Your output should be the lines below from the one with "820x507 pixels." through the one with "the Participation rate", copied exactly, pictures excluded.

Supplied records →
- - - - - - -

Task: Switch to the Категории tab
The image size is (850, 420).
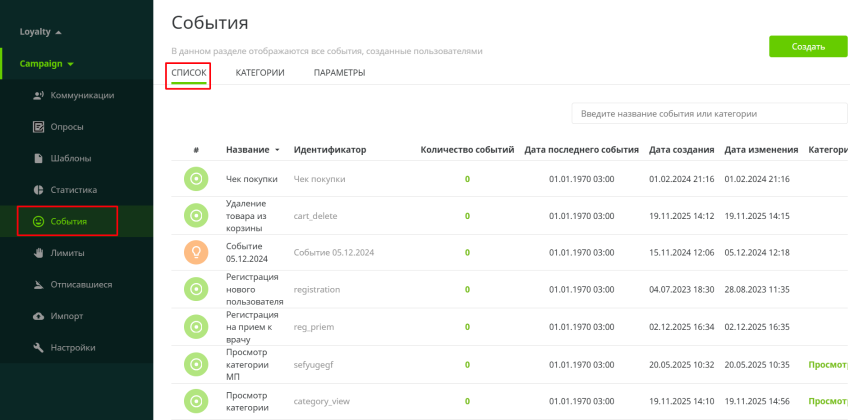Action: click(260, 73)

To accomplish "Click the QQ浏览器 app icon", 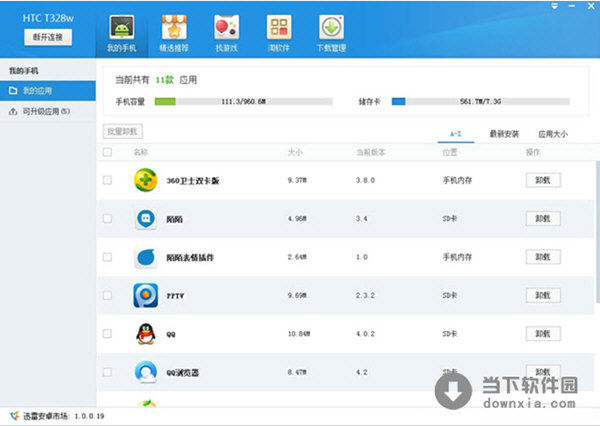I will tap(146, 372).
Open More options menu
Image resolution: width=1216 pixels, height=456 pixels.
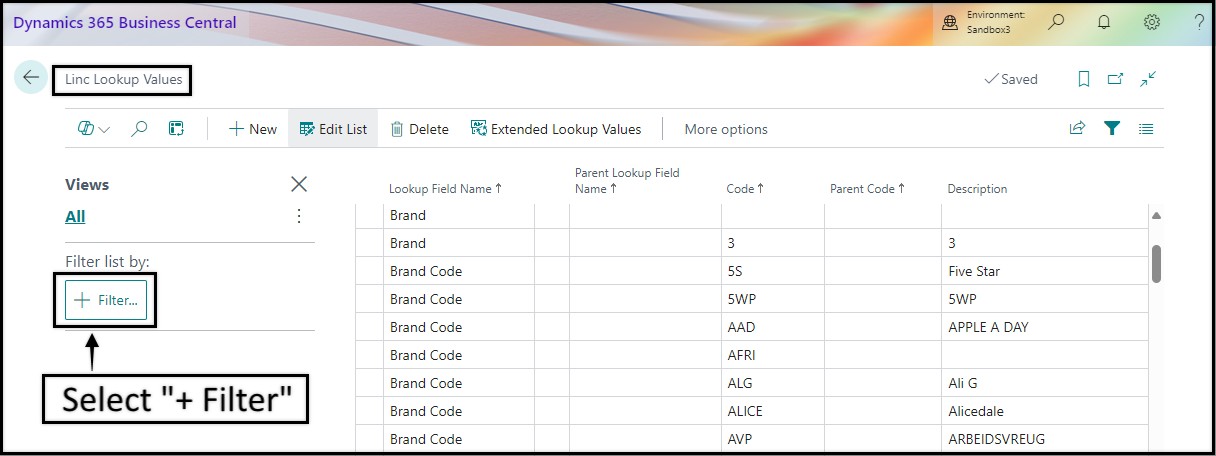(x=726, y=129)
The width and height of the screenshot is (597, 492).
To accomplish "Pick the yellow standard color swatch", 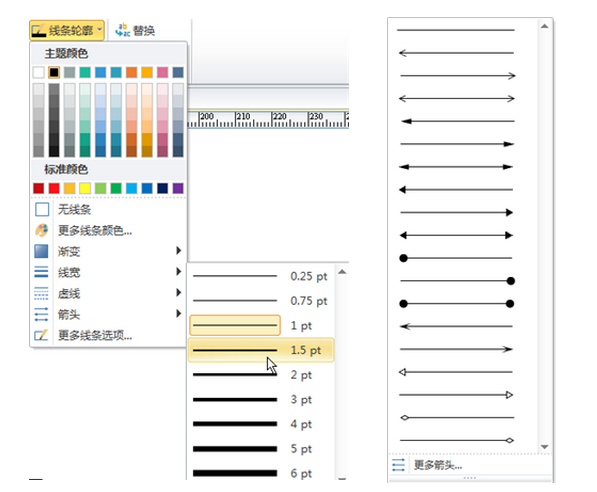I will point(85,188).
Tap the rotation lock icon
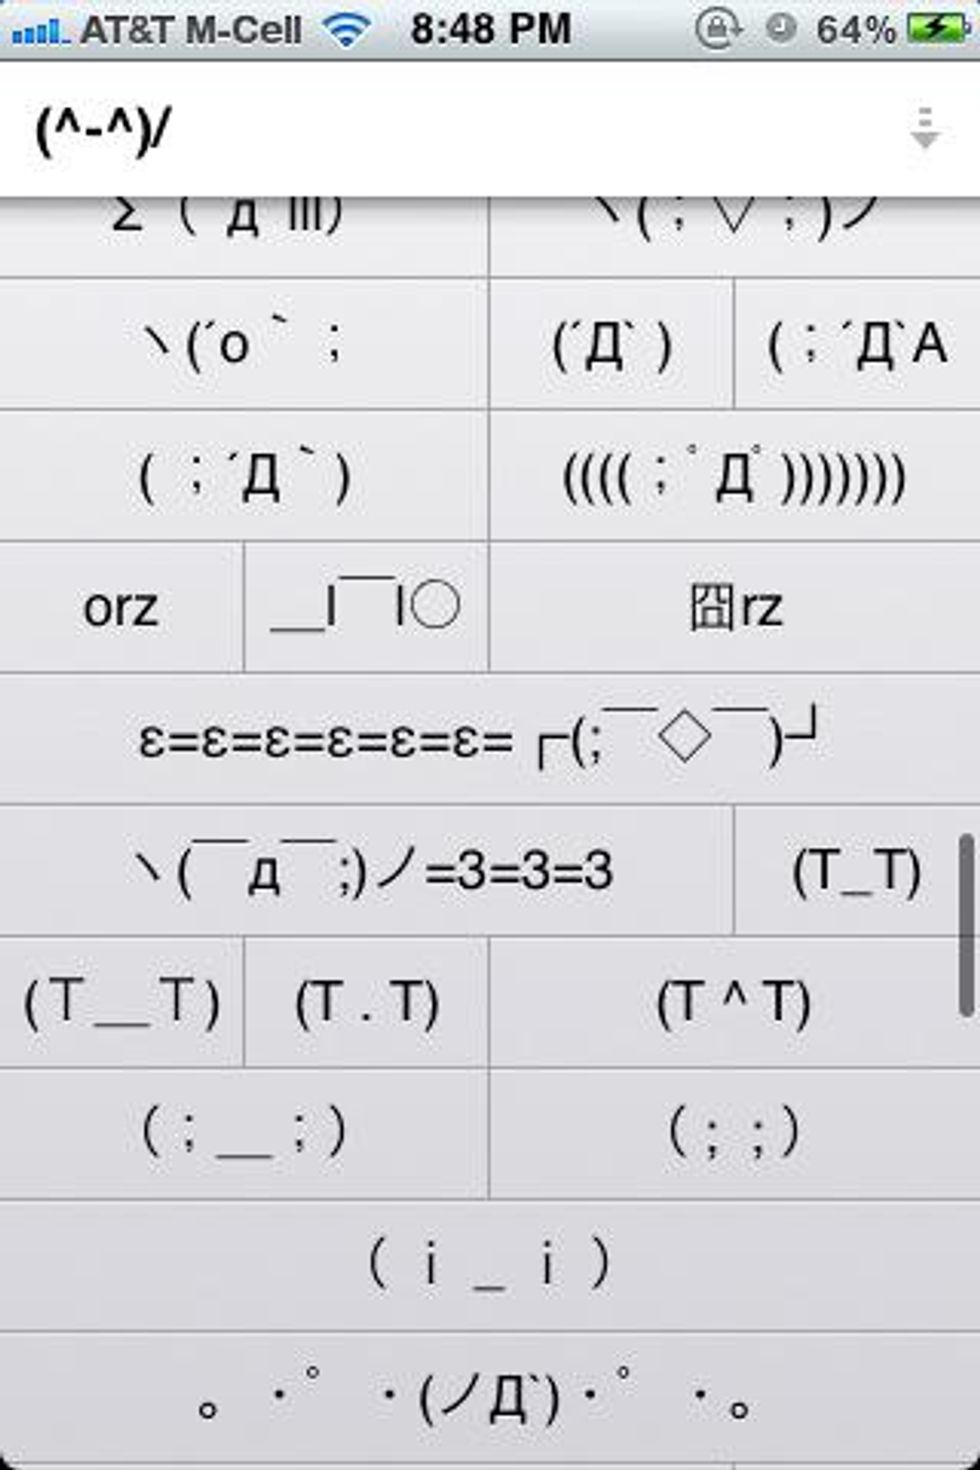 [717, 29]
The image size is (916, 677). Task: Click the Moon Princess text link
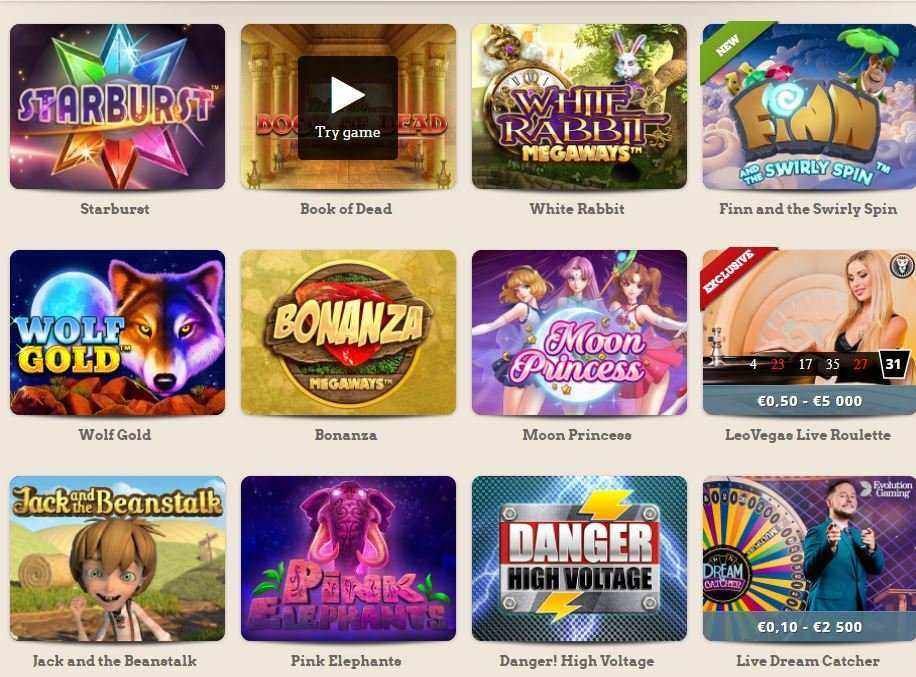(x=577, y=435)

- - - - - - -

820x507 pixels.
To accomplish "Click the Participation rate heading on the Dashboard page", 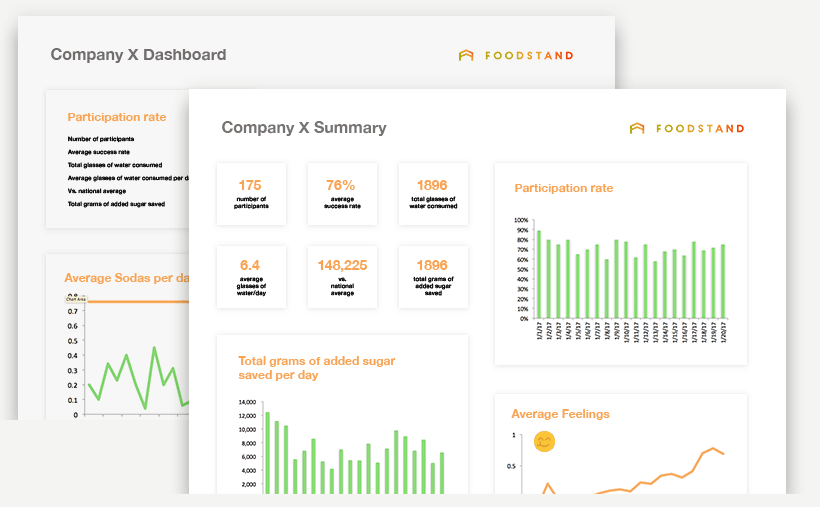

- - - - - - -

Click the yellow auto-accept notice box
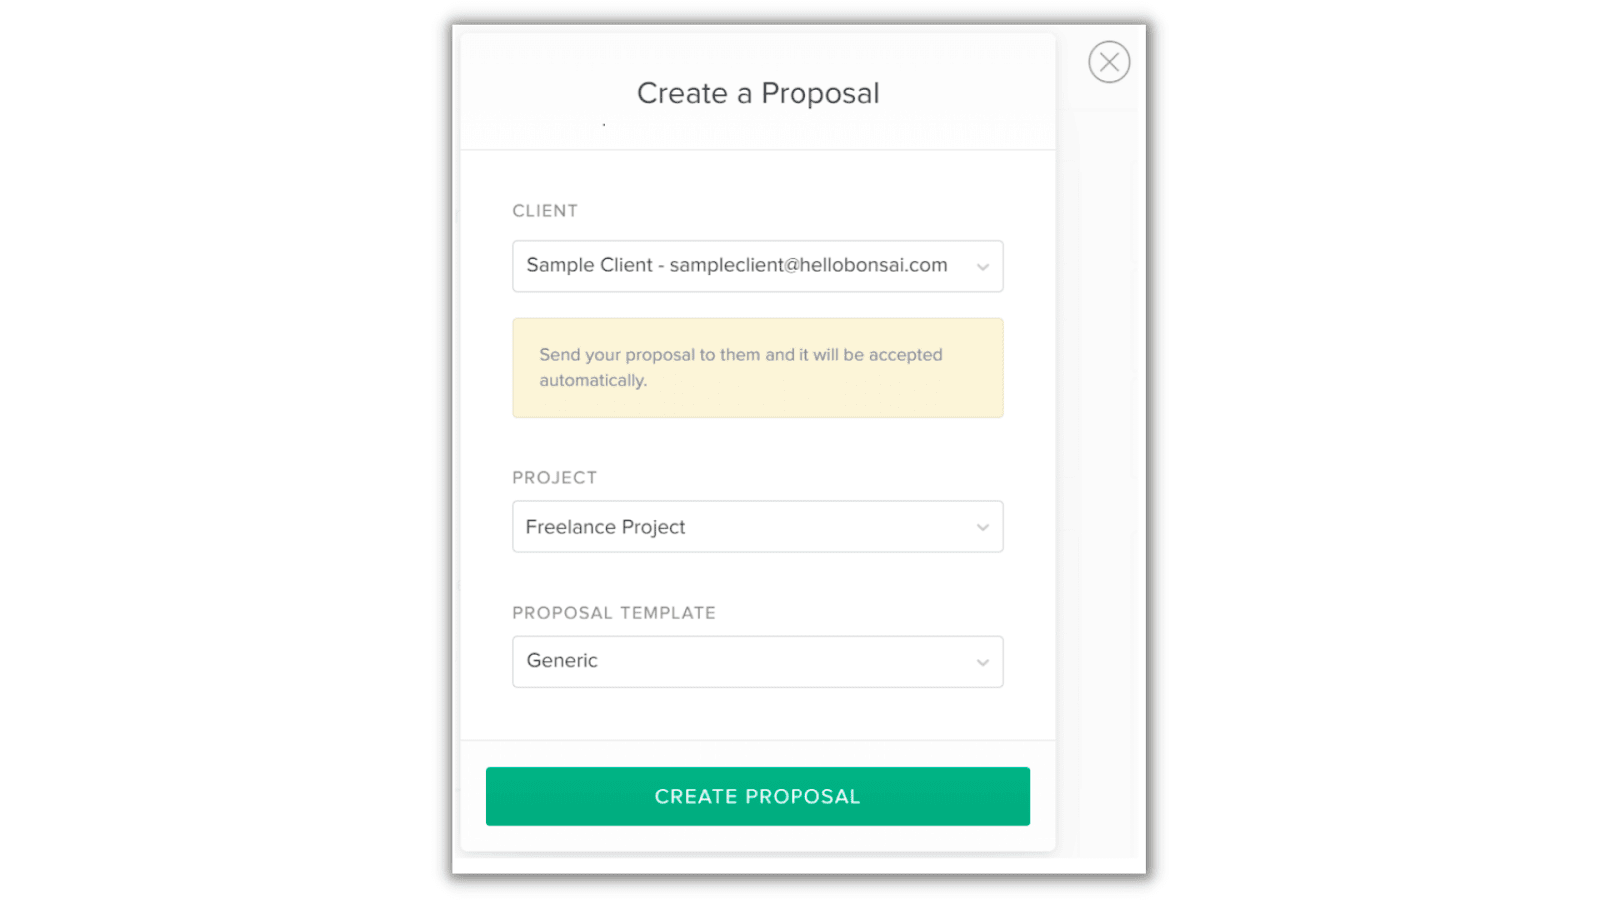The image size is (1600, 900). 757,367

- - - - - - -

Problem solution →
820x507 pixels.
To accomplish "Click the Participation rate heading on the Dashboard page", 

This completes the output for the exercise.